Because of their hard carapaces (shells) and handy ability to retract into them, the leopard tortoise has no real predators. Their shells are near-unbreakable to other animals, and they are quick to respond to any threat.
In fact, their main predator is the human. No surprise there, right? Humans are capable of breaking their shells and sometimes do so vindictively. But more commonly, they use the tortoise as a source of food.
There are also cases of birds, wildcats, dogs, mongooses, and even honey badgers successfully attacking these tortoises. But you can be sure it’s a relatively rare case.
Leopard tortoise habitat
This species of tortoise is the most widespread throughout the African continent. Their habitat stretches across sub-Saharan Africa, from Sudan to the very tip of South Africa.
Interestingly, they get distinctly larger the further South you go. Suggesting the habitat and conditions here are more conducive to their growth.
Within these arid regions of Africa, the leopard tortoise occupies a very varied habitat. You’ll find them in savannas, bush ‘veld’, and grasslands.
Handling wild leopard tortoises
You should never pick up wild leopard tortoises in the winter months. It’s extremely disorienting for the animal, and they often react by ejecting their stored urine to deter predation.
This urine is an important resource for its survival during hibernation. Unless the tortoise can then find water within a short distance, it could die of dehydration.
If you come across a leopard tortoise in the road and want to save it from oncoming traffic, handle it carefully. Move it slowly and keep it close to the ground.
Don’t try to hold it up to you and try to see its head slowly come out – it won’t. You can watch it once you’ve put it down on the side of the road it was moving towards. And eventually, you’ll see it peeking out.
Leopard tortoise diet
The final factor that has a big impact on how big adult leopard tortoises get, is their diet.
Tortoises are herbivores and feed primarily on grasses, thistles and succulents. Seeds pass through their systems fully intact, making them a great distributor of plant life.
On occasion, they also eat hyena faeces and bits of bone to obtain calcium. They need this for their eggshells, and for good bone development. A plant-only diet just doesn’t quite cut it!
The African Leopard Tortoise
So, now you know everything you need to know about the leopard tortoise’s size and growth – as well as lots of interesting little details we wanted to share.
Because when you’re dealing with such an interesting animal, you just can’t stick to the bare basics.
If you want to spot this animal and many, many others, consider a tailor-made African safari!
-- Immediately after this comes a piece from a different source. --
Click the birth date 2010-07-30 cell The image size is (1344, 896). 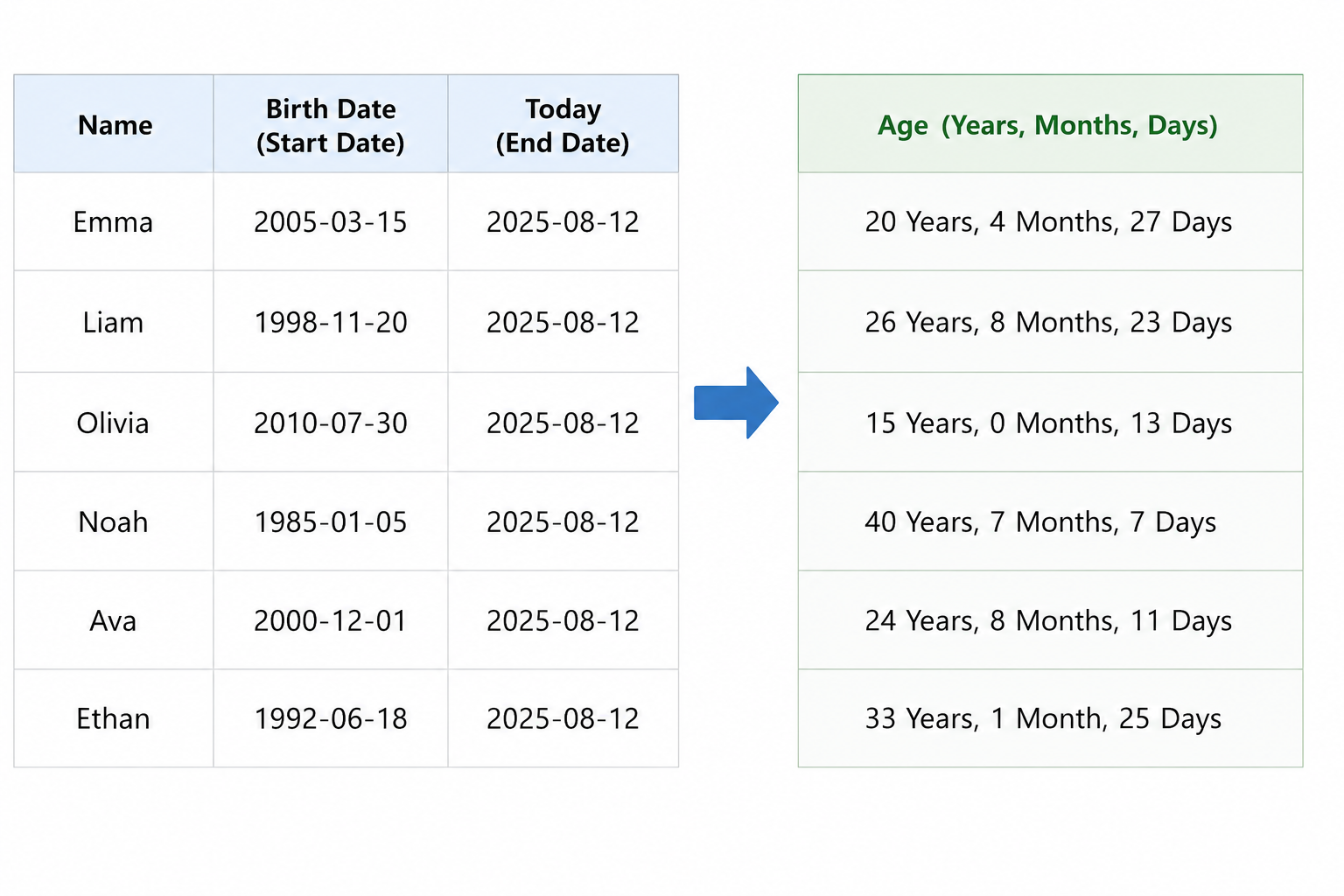pyautogui.click(x=331, y=423)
It really is the best way to see these animals comfortably in their natural habitat.
2 thoughts on “How big do leopard tortoises get?”
The turtle in the last shot with the lion looks like a sulcata.
Thanks for your valuable comment.
The African spurred tortoise, also known as the sulcata tortoise, is native to the Sahara desert.
Yet this picture was taken in the Kruger park, in South Africa.
Shell patterns tend to fade in mature leopard tortoise specimens, hence the potential confusion with sulcatas.
It’s definitely a leopard tortoise though.